What happens between the moments a customer pays you and when you receive the payment in your account, the entire process of making and receiving the payment is handled by the payment gateway.
Every merchant wants to have smooth and uninterrupted transactions, but with plenty of payment services available, it becomes difficult to choose the best. Besides technical details, a business needs to consider the convenience level of their clients and select a payment gateway that integrates well with their existing platform.
What is a Payment Gateway?
A payment gateway is a piece of software that enables a business to accept online payments from customers. While the majority of payment gateways accept credit cards, the more sophisticated ones can integrate several payment methods such as e-wallets or crypto payments into a single interface. It streamlines the payment procedure and provides a hassle-free payment experience for its customers.
Role of Acquiring Banks and Payment Gateways
The firm or merchant is connected to an acquiring bank, which allows them to take payments through a payment gateway. When a customer purchases a product or service from a merchant, the funds are transferred to the merchant’s account with the acquiring bank; the bank or the card issuer is not linked to the customer.

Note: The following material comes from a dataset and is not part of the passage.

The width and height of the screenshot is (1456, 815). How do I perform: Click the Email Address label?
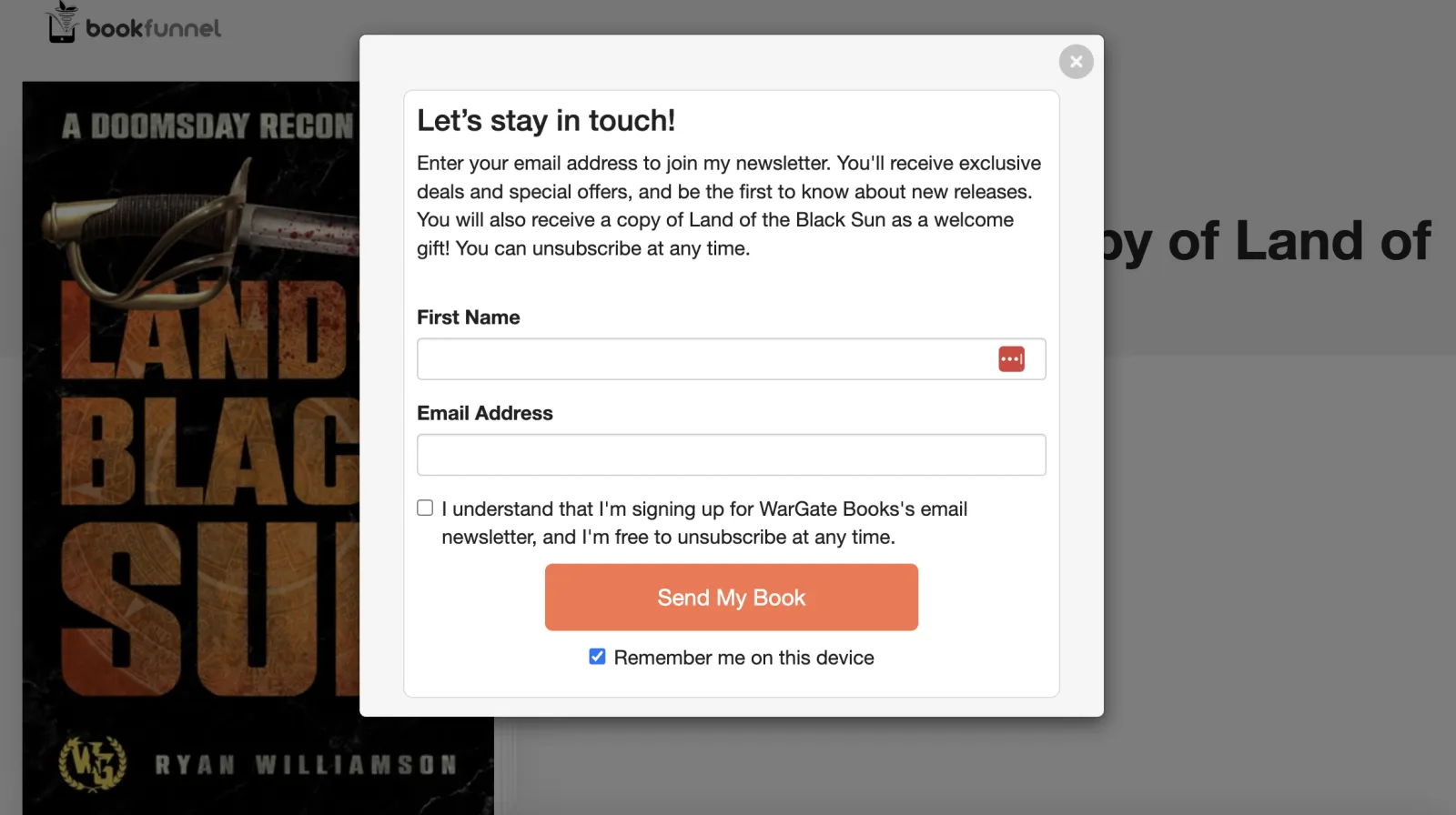click(x=484, y=413)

The role of the payment gateway is that it connects the client to the acquiring bank and holds the funds until the pay-out process is finished and the funds are deposited in the merchant’s bank account, which is the acquiring bank. It offers services to the merchant to receive online payments using methods such as credit cards, debit cards, bank transfers, and e-wallets.
Payment processing can be applied to the processing of any type of payment and is subject to rules and regulations defined by payment networks. It is the online process of exchanging data and money between the consumer, the issuing card, the merchant, the payment service provider and the purchasing bank.
How does it all work?
When a consumer arrives at the checkout page to make a payment, the transaction is initiated by a payment gateway such as PayPound, which is in charge of transaction authorization and encryption of user data to guarantee that it is transmitted safely throughout the process.

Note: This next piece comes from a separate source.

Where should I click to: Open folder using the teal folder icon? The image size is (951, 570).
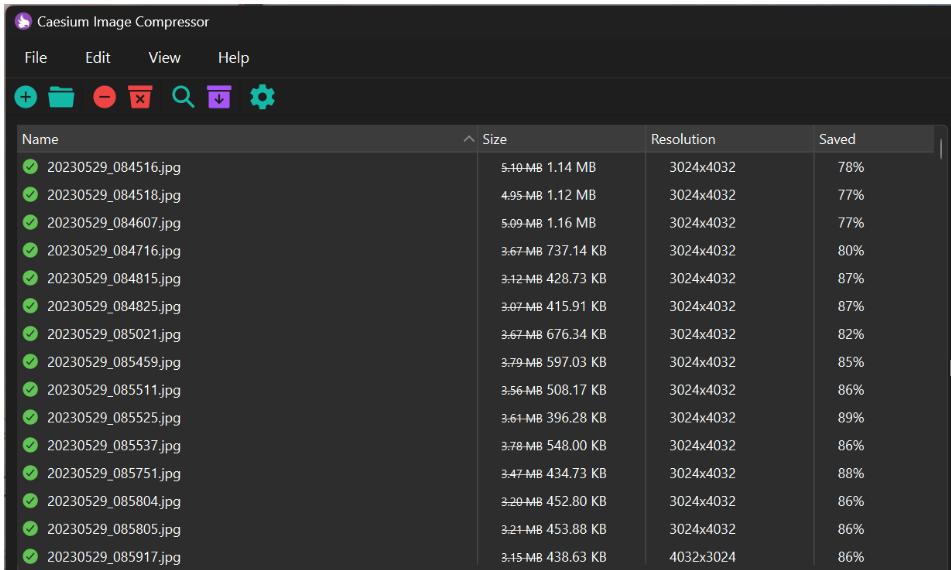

After initiating the transaction, the payment gateway communicates the transaction data to the acquiring bank, who then forwards it to the card association (Master Card, Visa, Discover, American Express). Both the issuing bank and the card association verify this information and ensure that the transaction is genuine.

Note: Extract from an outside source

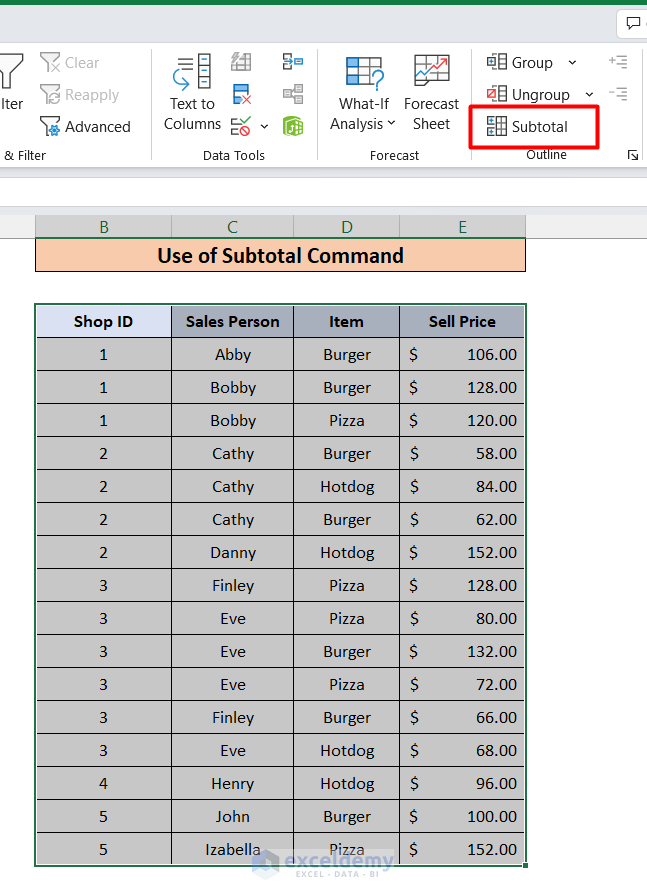Click the Data Validation icon
The height and width of the screenshot is (896, 647).
241,126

If the data and transaction are authentic, they confirm that the card is valid and the account associated with the card has sufficient funds.
The card association and issuing bank authorise the transaction and send it to the acquiring bank, which subsequently transfers the funds to the merchant’s account. All of this occurs in a matter of seconds, and the user receives confirmation that the payment was made and the transaction was completed successfully.
Risk management tools and services are used by payment companies to protect your business: Chargeback protection, which is the reversal of a transaction processed earlier by the merchant, as well as PCI compliance and tokenization support, which occurs when credit card numbers are replaced with a series of randomly generated numbers and letters known as tokens that cannot be used for fraudulent purchases, are among the services offered.
Security is important
One of the most important considerations when it comes to taking the risk and responsibility of transactions and user data is security. Online transactions are frequently subject to security breaches, putting users’ data and money at risk. Due to these dangers, all parties involved in credit and debit card transactions must adhere to security standards in order to avoid fraudulent activity. These standards are found in the Payment Card Industry Data Security, and are used to guarantee that banks are PCI compliant and regulated.
In the event of a failed transaction, the acquiring banks can also assist with the reversal of funds. As a result, the acquiring bank charges different prices for successful transactions, chargebacks, and refunds.
How to choose the right acquiring bank?
The choice of acquirer should be based on whether the bank supports your business model. But that’s not the only factor to consider. There is also the following:
The card types supported by the acquirer
Make sure that all supported card networks are in your wallet. If necessary, request other payment methods as well.
Locations and currencies accepted by the acquirer
Does the list include the country in which your company is registered? Make sure the acquirer supports the currencies you want to accept on your site.
Average amount per transaction
This is a great way to calculate how much you will be billed for each transaction. Please note that an acquirer may charge the merchant variable fees, which are listed in their contract. Fees are charged to cover network processing and merchant account-related services.
The average number of transactions
Speaking of prices, carefully review fees to make sure you don’t have to pay extra monthly fees, which can be expensive, especially in the early stages. If you have a company that processes multiple transactions on a daily basis, you can also negotiate fees.
Does the acquirer work with the payment gateway you are considering?
If necessary, ask for assistance with recurring payments.
You need to be sure that all payment problems will be resolved quickly.
Now, as you understand, the role of banks and payment services is payment processing, and as payment gateways have made financial transactions really simple, users can take advantage of these services. Although payment gateways and acquiring banks have made the transactions as secure as possible, users should take care of the security of their payments—they should never share the passwords with others and use security measures like strong passwords on their devices.